**Texto dado**
▬▬▬▬▬▬

La traducción práctica provoca escalofríos: «Estamos frente al fin del modelo de la casta, basado en esa atrocidad que dice que donde hay una necesidad nace un derecho y se olvida que ese derecho alguien lo tiene que pagar, cuya máxima expresión es esa aberración llamada justicia social, que es injusta porque implica un trato desigual frente a la ley y está precedida de un robo».
El inventario de medidas suicidas resulta estremecedor. Fin de la provisión pública de sanidad y educación, eliminación de las indemnizaciones por despido, desregulación completa del mercado laboral, liberalización del mercado de armas e incluso compraventa de órganos («es un mercado más»). Ni el caricaturista más sórdido podría haber dibujado algo así.
En Ecuador, mientras tanto, el narco ha penetrado de forma significativa en el Estado. En una reciente charla virtual jacobina con el profesor de la ESPOL de Guayaquil Jorge Polo Blanco, el citado apuntaba a algunas de las causas de la gravísima crisis que sufre un país inundado por la ola de violencia y crímenes constantes, entre otros el del candidato presidencial Villavicencio.
Entre ellas, un Estado desmantelado y en permanente retroceso, incapaz de garantizar la seguridad ciudadana, que ha perdido el control de las cárceles en favor del narco. Unas desigualdades lacerantes y unas oligarquías que desprecian a sus poblaciones y demuestran su rapacidad sin ningún escrúpulo.
Las políticas neoliberales no han sido ajenas al desastre. Abandono de políticas públicas, deterioro de infraestructuras, políticas fiscales profundamente regresivas, patrimonialización del país y sus riquezas naturales por parte de unos pocos grupos económicos y financieros que concentran salvajemente el poder. Merece la pena invocar comparativamente la situación de ambos países para reflexionar sobre el acertado aserto de José García Domínguez hace días en una célebre red social: «La alternativa al Estado no es el libre mercado, sino la mafia».
Cuando se realiza un análisis político sobre Iberoamérica es común poner el foco en los efectos nocivos del populismo. Habría mucho que decir aquí. Para empezar, la lejanía que estos sistemas guardan respecto al socialismo democrático, al republicanismo cívico o al propio marxismo.
Pero más allá de la necesidad de hacer un análisis crítico de todo populismo caudillista, es imprescindible entender cuáles son las causas de los mismos y su retroalimentación con el naufragio neoliberal latinoamericano. Con frecuencia silenciado en los análisis ortodoxos que se hacen a este lado del Atlántico. Craso error que impide entender la realidad social de Iberoamérica y su continuado desastre político.
Durante décadas, se ha utilizado América Latina como banco de ensayos de la ingeniería neoliberal impuesta por escuelas de economía como la de Chicago o la Austriaca. La entrevista de Hayek en El Mercurio en abril de 1981 no por conocida resulta menos ilustrativa: «Es posible que un dictador gobierne de forma liberal. Y es posible también que una democracia se gobierne con una total ausencia de liberalismo. Personalmente, prefiero una dictadura liberal que un gobierno democrático sin liberalismo».

▬▬▬▬▬▬

**Reto 1**
Devuelve cada línea de las filas en la que aparezca la cadena «with», distinguiendo entre mayúsculas y minúsculas.

**Datos de la tarea**
▬▬▬▬▬▬

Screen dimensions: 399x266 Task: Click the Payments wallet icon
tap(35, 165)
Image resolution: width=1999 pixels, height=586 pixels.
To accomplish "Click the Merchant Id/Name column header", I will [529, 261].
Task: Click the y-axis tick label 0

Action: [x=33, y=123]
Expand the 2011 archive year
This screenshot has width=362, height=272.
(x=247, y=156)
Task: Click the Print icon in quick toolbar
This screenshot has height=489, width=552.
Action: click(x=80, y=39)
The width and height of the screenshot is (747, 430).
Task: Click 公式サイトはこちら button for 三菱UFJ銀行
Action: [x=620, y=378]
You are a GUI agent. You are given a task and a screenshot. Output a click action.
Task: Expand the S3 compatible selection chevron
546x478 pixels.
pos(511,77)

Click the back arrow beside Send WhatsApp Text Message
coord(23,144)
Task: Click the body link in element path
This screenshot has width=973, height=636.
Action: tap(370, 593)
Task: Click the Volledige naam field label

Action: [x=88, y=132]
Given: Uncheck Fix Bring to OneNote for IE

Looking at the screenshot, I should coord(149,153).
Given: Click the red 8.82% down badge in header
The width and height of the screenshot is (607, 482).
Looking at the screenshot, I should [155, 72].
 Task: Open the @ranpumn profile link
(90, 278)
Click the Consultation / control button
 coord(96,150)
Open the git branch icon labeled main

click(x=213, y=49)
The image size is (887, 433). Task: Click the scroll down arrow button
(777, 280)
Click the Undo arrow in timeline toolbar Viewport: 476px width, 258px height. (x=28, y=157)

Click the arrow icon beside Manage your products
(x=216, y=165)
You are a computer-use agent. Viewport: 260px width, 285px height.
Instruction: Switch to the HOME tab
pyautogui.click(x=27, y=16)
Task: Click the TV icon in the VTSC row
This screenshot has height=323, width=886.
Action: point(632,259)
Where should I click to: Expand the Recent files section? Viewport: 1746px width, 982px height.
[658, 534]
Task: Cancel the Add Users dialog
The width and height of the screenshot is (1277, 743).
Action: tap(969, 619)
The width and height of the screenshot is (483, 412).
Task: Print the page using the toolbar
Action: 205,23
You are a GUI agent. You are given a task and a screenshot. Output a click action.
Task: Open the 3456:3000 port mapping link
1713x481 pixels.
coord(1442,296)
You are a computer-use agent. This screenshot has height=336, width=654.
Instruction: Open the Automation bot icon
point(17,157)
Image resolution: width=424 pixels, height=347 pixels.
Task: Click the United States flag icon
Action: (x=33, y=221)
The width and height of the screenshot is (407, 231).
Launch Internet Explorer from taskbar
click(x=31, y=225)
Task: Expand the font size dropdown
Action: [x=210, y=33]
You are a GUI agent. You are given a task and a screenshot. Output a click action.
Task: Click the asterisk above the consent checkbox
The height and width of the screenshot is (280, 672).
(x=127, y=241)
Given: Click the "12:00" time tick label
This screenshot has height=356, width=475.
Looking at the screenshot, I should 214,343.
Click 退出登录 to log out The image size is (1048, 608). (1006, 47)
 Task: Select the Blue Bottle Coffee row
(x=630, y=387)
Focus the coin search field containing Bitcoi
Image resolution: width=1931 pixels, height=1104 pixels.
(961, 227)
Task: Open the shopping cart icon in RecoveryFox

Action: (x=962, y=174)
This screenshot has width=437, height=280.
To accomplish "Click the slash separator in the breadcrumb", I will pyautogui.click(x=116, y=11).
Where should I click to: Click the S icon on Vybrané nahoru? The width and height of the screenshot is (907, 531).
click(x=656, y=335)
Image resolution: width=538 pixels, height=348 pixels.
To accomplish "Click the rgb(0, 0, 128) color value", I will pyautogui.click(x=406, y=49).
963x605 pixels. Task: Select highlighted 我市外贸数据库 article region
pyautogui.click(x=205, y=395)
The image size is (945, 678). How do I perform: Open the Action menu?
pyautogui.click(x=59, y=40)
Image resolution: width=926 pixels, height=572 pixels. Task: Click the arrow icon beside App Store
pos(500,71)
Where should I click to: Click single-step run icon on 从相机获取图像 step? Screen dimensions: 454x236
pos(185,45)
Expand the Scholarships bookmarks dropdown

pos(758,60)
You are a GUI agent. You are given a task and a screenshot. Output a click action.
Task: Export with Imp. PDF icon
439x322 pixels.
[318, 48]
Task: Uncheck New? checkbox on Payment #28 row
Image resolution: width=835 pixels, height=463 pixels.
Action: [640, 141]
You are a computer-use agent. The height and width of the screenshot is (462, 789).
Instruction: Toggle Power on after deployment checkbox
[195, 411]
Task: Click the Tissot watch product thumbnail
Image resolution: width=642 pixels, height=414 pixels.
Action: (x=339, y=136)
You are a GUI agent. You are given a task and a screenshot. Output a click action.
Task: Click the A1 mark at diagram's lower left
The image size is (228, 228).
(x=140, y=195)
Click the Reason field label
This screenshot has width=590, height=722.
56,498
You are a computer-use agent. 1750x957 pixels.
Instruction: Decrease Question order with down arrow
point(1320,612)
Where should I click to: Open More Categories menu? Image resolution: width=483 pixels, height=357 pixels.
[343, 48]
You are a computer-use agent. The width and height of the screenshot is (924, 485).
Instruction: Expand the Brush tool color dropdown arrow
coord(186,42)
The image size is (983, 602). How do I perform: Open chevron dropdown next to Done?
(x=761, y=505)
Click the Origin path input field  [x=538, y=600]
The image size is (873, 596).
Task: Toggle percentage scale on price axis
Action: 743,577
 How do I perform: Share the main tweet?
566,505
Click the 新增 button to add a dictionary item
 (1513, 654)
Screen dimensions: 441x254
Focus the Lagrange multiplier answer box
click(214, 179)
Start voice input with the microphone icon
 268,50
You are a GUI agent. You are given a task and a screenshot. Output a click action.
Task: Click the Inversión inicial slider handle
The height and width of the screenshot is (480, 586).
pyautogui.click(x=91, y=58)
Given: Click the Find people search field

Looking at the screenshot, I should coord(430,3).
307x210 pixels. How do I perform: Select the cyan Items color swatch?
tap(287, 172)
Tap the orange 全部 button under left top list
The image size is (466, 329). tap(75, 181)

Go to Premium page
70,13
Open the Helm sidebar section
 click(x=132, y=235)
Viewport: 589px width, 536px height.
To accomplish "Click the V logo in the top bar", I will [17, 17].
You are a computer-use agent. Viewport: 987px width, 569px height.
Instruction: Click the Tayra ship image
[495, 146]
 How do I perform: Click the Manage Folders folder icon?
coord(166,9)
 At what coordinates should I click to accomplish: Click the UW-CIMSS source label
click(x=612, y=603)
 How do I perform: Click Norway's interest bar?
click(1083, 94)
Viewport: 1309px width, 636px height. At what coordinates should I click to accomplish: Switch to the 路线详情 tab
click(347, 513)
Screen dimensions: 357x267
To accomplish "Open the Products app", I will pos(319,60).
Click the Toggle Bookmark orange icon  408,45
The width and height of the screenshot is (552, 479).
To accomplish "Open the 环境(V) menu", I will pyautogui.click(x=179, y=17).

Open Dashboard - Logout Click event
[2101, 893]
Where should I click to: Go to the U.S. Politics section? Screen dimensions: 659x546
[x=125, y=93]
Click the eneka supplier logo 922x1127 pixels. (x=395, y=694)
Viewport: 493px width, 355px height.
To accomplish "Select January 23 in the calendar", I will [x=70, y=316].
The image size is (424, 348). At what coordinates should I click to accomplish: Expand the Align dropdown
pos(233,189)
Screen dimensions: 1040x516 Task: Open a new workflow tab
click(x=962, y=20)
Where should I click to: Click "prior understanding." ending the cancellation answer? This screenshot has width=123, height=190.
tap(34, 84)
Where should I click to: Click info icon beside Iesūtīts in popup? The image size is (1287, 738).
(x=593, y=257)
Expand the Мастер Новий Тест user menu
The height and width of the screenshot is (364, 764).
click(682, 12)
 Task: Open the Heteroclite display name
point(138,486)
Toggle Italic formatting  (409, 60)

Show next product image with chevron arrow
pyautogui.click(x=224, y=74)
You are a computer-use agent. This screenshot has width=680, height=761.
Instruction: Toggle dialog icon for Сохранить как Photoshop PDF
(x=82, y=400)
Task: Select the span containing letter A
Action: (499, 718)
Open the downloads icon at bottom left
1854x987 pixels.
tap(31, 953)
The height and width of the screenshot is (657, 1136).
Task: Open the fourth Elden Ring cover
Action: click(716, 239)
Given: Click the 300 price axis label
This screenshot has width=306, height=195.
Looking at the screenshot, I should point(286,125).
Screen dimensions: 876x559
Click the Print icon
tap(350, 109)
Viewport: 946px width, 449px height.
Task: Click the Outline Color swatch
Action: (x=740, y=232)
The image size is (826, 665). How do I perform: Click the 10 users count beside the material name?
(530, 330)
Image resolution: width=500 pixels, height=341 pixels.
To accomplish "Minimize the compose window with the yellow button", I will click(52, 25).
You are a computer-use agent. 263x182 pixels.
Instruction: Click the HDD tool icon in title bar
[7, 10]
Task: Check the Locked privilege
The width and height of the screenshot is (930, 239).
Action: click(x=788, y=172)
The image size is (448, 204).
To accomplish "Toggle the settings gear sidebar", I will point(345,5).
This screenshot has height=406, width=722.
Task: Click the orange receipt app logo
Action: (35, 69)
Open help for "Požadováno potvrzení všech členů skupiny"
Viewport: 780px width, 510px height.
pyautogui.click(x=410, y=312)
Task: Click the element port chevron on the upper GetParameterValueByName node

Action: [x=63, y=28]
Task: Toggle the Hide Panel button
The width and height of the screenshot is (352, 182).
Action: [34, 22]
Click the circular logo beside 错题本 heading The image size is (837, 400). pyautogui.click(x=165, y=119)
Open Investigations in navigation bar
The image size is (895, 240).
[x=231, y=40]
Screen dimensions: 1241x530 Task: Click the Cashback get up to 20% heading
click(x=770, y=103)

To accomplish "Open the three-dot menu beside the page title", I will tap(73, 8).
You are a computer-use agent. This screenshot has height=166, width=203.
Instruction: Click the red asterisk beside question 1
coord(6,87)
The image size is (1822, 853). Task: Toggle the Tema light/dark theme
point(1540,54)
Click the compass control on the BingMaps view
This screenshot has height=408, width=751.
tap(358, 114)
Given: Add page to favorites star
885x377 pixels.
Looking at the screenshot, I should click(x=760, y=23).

▬▬▬▬▬▬

**Reto 2**
Imprime sin cambios el pasaje del texto sobre el neoliberalismo en Iberoamérica que va entre «El inventario de» y «dibujado algo así.», ambos incluidos.

**Salida 1**
Task: Export with Imp. PDF icon
Instruction: Decrease Question order with down arrow
Start voice input with the microphone icon
Show next product image with chevron arrow
To accomplish "Minimize the compose window with the yellow button", I will click(52, 25).

**Salida 2**
El inventario de medidas suicidas resulta estremecedor. Fin de la provisión pública de sanidad y educación, eliminación de las indemnizaciones por despido, desregulación completa del mercado laboral, liberalización del mercado de armas e incluso compraventa de órganos («es un mercado más»). Ni el caricaturista más sórdido podría haber dibujado algo así.